## Data shown:
- Opening Delimiter -

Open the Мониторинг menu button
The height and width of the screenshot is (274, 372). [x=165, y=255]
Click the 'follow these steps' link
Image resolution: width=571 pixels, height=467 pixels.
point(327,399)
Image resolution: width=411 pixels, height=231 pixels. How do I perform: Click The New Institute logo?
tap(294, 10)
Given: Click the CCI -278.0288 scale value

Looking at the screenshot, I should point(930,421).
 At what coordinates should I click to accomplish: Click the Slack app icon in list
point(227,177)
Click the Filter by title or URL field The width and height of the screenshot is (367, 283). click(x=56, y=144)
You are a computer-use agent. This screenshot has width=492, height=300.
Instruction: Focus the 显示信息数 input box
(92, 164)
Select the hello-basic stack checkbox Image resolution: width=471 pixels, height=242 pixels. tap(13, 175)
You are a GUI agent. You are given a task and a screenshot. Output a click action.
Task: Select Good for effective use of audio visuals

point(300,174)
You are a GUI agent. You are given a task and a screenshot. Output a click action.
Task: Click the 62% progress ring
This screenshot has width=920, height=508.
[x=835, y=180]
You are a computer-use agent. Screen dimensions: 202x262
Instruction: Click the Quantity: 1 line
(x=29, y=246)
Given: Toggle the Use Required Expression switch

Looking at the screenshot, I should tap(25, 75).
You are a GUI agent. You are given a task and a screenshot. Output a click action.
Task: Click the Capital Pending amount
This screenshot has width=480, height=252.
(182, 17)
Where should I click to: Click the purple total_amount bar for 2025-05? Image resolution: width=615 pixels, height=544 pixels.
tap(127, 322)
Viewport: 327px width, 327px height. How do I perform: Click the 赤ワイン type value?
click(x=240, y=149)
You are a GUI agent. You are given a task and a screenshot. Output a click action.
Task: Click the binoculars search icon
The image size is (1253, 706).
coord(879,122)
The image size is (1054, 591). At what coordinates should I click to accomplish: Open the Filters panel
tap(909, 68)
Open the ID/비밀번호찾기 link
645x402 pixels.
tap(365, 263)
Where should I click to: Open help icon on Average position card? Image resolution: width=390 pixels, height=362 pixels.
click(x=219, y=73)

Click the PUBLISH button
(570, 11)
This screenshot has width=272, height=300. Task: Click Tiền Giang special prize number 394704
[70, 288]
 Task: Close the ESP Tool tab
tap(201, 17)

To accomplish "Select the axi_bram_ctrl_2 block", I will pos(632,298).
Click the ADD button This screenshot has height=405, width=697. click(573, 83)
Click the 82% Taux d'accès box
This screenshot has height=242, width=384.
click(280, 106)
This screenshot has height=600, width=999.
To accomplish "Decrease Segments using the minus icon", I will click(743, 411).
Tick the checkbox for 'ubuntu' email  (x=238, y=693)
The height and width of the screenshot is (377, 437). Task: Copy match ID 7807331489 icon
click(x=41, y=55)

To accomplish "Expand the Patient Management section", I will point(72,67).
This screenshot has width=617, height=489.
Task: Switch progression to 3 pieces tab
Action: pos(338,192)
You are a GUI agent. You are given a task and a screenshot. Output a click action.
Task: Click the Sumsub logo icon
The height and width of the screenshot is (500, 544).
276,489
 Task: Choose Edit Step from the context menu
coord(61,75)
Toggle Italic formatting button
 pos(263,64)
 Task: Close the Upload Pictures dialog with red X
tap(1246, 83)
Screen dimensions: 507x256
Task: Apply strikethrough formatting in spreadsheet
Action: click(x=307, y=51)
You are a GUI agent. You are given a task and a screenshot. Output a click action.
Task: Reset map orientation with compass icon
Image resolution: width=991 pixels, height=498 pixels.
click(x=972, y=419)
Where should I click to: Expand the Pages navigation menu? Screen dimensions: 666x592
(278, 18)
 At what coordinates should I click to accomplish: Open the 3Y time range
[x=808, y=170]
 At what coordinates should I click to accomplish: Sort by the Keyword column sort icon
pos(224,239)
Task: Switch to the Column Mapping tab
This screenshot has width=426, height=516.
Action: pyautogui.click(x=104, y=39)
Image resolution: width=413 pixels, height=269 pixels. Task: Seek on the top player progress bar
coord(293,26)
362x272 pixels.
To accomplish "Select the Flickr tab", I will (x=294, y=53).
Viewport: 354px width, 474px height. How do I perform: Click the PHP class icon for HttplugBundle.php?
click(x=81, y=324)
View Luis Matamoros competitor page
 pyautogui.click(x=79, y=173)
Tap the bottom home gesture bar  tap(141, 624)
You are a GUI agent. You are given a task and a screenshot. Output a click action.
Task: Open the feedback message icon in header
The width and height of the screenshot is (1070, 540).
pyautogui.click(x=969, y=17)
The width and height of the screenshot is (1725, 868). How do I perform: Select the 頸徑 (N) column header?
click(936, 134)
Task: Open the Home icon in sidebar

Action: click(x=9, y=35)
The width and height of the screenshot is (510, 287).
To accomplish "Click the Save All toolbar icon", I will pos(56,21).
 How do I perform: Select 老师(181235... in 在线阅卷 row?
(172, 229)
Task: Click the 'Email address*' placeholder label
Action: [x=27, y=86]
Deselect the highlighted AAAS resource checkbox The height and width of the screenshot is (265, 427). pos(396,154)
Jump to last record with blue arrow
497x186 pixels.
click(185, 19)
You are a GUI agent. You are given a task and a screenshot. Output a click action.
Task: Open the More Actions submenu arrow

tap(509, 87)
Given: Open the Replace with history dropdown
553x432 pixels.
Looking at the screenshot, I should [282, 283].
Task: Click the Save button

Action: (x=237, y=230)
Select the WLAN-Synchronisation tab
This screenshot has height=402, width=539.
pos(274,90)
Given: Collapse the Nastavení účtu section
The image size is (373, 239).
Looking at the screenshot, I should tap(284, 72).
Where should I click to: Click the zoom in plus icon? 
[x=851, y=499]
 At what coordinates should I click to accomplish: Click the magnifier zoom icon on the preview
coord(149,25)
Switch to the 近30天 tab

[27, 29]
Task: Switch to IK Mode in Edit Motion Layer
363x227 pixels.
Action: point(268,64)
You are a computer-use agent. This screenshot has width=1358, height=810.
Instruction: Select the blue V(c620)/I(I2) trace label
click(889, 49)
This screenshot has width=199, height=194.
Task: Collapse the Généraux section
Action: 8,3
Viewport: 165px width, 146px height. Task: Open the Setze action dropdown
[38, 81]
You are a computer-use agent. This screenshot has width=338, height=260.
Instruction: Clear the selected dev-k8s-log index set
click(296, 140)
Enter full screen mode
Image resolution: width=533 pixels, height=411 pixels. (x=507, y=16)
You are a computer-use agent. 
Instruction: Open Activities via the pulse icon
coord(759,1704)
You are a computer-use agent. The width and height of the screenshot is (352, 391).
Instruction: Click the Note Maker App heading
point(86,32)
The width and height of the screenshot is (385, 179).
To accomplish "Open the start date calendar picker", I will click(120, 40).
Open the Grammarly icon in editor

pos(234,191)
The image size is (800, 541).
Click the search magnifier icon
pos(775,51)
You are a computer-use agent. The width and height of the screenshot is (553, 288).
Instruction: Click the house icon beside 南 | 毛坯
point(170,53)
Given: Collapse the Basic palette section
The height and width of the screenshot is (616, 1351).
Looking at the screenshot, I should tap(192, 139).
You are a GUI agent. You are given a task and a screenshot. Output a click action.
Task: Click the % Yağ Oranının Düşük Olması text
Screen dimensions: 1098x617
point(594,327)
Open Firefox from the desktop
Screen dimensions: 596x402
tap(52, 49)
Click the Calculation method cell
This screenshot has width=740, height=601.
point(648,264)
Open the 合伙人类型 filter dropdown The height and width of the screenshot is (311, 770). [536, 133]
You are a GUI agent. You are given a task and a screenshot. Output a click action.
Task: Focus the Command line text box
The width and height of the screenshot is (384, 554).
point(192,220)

- Closing Delimiter -

## Exercise directions:
Working from the material above, retype it in its entirety without change.

## Answer:
Open the Мониторинг menu button
The height and width of the screenshot is (274, 372). [x=165, y=255]
Click the 'follow these steps' link
Image resolution: width=571 pixels, height=467 pixels.
point(327,399)
Image resolution: width=411 pixels, height=231 pixels. How do I perform: Click The New Institute logo?
tap(294, 10)
Given: Click the CCI -278.0288 scale value

Looking at the screenshot, I should point(930,421).
 At what coordinates should I click to accomplish: Click the Slack app icon in list
point(227,177)
Click the Filter by title or URL field The width and height of the screenshot is (367, 283). click(x=56, y=144)
You are a computer-use agent. This screenshot has width=492, height=300.
Instruction: Focus the 显示信息数 input box
(92, 164)
Select the hello-basic stack checkbox Image resolution: width=471 pixels, height=242 pixels. tap(13, 175)
You are a GUI agent. You are given a task and a screenshot. Output a click action.
Task: Select Good for effective use of audio visuals

point(300,174)
You are a GUI agent. You are given a task and a screenshot. Output a click action.
Task: Click the 62% progress ring
This screenshot has width=920, height=508.
[x=835, y=180]
You are a computer-use agent. Screen dimensions: 202x262
Instruction: Click the Quantity: 1 line
(x=29, y=246)
Given: Toggle the Use Required Expression switch

Looking at the screenshot, I should tap(25, 75).
You are a GUI agent. You are given a task and a screenshot. Output a click action.
Task: Click the Capital Pending amount
This screenshot has width=480, height=252.
(182, 17)
Where should I click to: Click the purple total_amount bar for 2025-05? Image resolution: width=615 pixels, height=544 pixels.
tap(127, 322)
Viewport: 327px width, 327px height. How do I perform: Click the 赤ワイン type value?
click(x=240, y=149)
You are a GUI agent. You are given a task and a screenshot. Output a click action.
Task: Click the binoculars search icon
The image size is (1253, 706).
coord(879,122)
The image size is (1054, 591). At what coordinates should I click to accomplish: Open the Filters panel
tap(909, 68)
Open the ID/비밀번호찾기 link
645x402 pixels.
tap(365, 263)
Where should I click to: Open help icon on Average position card? Image resolution: width=390 pixels, height=362 pixels.
click(x=219, y=73)

Click the PUBLISH button
(570, 11)
This screenshot has width=272, height=300. Task: Click Tiền Giang special prize number 394704
[70, 288]
 Task: Close the ESP Tool tab
tap(201, 17)

To accomplish "Select the axi_bram_ctrl_2 block", I will pos(632,298).
Click the ADD button This screenshot has height=405, width=697. click(573, 83)
Click the 82% Taux d'accès box
This screenshot has height=242, width=384.
click(280, 106)
This screenshot has height=600, width=999.
To accomplish "Decrease Segments using the minus icon", I will click(743, 411).
Tick the checkbox for 'ubuntu' email  (x=238, y=693)
The height and width of the screenshot is (377, 437). Task: Copy match ID 7807331489 icon
click(x=41, y=55)

To accomplish "Expand the Patient Management section", I will point(72,67).
This screenshot has width=617, height=489.
Task: Switch progression to 3 pieces tab
Action: pos(338,192)
You are a GUI agent. You are given a task and a screenshot. Output a click action.
Task: Click the Sumsub logo icon
The height and width of the screenshot is (500, 544).
276,489
 Task: Choose Edit Step from the context menu
coord(61,75)
Toggle Italic formatting button
 pos(263,64)
 Task: Close the Upload Pictures dialog with red X
tap(1246, 83)
Screen dimensions: 507x256
Task: Apply strikethrough formatting in spreadsheet
Action: click(x=307, y=51)
You are a GUI agent. You are given a task and a screenshot. Output a click action.
Task: Reset map orientation with compass icon
Image resolution: width=991 pixels, height=498 pixels.
click(x=972, y=419)
Where should I click to: Expand the Pages navigation menu? Screen dimensions: 666x592
(278, 18)
 At what coordinates should I click to accomplish: Open the 3Y time range
[x=808, y=170]
 At what coordinates should I click to accomplish: Sort by the Keyword column sort icon
pos(224,239)
Task: Switch to the Column Mapping tab
This screenshot has width=426, height=516.
Action: pyautogui.click(x=104, y=39)
Image resolution: width=413 pixels, height=269 pixels. Task: Seek on the top player progress bar
coord(293,26)
362x272 pixels.
To accomplish "Select the Flickr tab", I will (x=294, y=53).
Viewport: 354px width, 474px height. How do I perform: Click the PHP class icon for HttplugBundle.php?
click(x=81, y=324)
View Luis Matamoros competitor page
 pyautogui.click(x=79, y=173)
Tap the bottom home gesture bar  tap(141, 624)
You are a GUI agent. You are given a task and a screenshot. Output a click action.
Task: Open the feedback message icon in header
The width and height of the screenshot is (1070, 540).
pyautogui.click(x=969, y=17)
The width and height of the screenshot is (1725, 868). How do I perform: Select the 頸徑 (N) column header?
click(936, 134)
Task: Open the Home icon in sidebar

Action: click(x=9, y=35)
The width and height of the screenshot is (510, 287).
To accomplish "Click the Save All toolbar icon", I will pos(56,21).
 How do I perform: Select 老师(181235... in 在线阅卷 row?
(172, 229)
Task: Click the 'Email address*' placeholder label
Action: [x=27, y=86]
Deselect the highlighted AAAS resource checkbox The height and width of the screenshot is (265, 427). pos(396,154)
Jump to last record with blue arrow
497x186 pixels.
click(185, 19)
You are a GUI agent. You are given a task and a screenshot. Output a click action.
Task: Open the More Actions submenu arrow

tap(509, 87)
Given: Open the Replace with history dropdown
553x432 pixels.
Looking at the screenshot, I should [282, 283].
Task: Click the Save button

Action: (x=237, y=230)
Select the WLAN-Synchronisation tab
This screenshot has height=402, width=539.
pos(274,90)
Given: Collapse the Nastavení účtu section
The image size is (373, 239).
Looking at the screenshot, I should tap(284, 72).
Where should I click to: Click the zoom in plus icon? 
[x=851, y=499]
 At what coordinates should I click to accomplish: Click the magnifier zoom icon on the preview
coord(149,25)
Switch to the 近30天 tab

[27, 29]
Task: Switch to IK Mode in Edit Motion Layer
363x227 pixels.
Action: point(268,64)
You are a computer-use agent. This screenshot has width=1358, height=810.
Instruction: Select the blue V(c620)/I(I2) trace label
click(889, 49)
This screenshot has width=199, height=194.
Task: Collapse the Généraux section
Action: 8,3
Viewport: 165px width, 146px height. Task: Open the Setze action dropdown
[38, 81]
You are a computer-use agent. This screenshot has width=338, height=260.
Instruction: Clear the selected dev-k8s-log index set
click(296, 140)
Enter full screen mode
Image resolution: width=533 pixels, height=411 pixels. (x=507, y=16)
You are a computer-use agent. 
Instruction: Open Activities via the pulse icon
coord(759,1704)
You are a computer-use agent. The width and height of the screenshot is (352, 391).
Instruction: Click the Note Maker App heading
point(86,32)
The width and height of the screenshot is (385, 179).
To accomplish "Open the start date calendar picker", I will click(120, 40).
Open the Grammarly icon in editor

pos(234,191)
The image size is (800, 541).
Click the search magnifier icon
pos(775,51)
You are a computer-use agent. The width and height of the screenshot is (553, 288).
Instruction: Click the house icon beside 南 | 毛坯
point(170,53)
Given: Collapse the Basic palette section
The height and width of the screenshot is (616, 1351).
Looking at the screenshot, I should tap(192, 139).
You are a GUI agent. You are given a task and a screenshot. Output a click action.
Task: Click the % Yağ Oranının Düşük Olması text
Screen dimensions: 1098x617
point(594,327)
Open Firefox from the desktop
Screen dimensions: 596x402
tap(52, 49)
Click the Calculation method cell
This screenshot has width=740, height=601.
point(648,264)
Open the 合伙人类型 filter dropdown The height and width of the screenshot is (311, 770). [536, 133]
You are a GUI agent. You are given a task and a screenshot. Output a click action.
Task: Focus the Command line text box
The width and height of the screenshot is (384, 554).
point(192,220)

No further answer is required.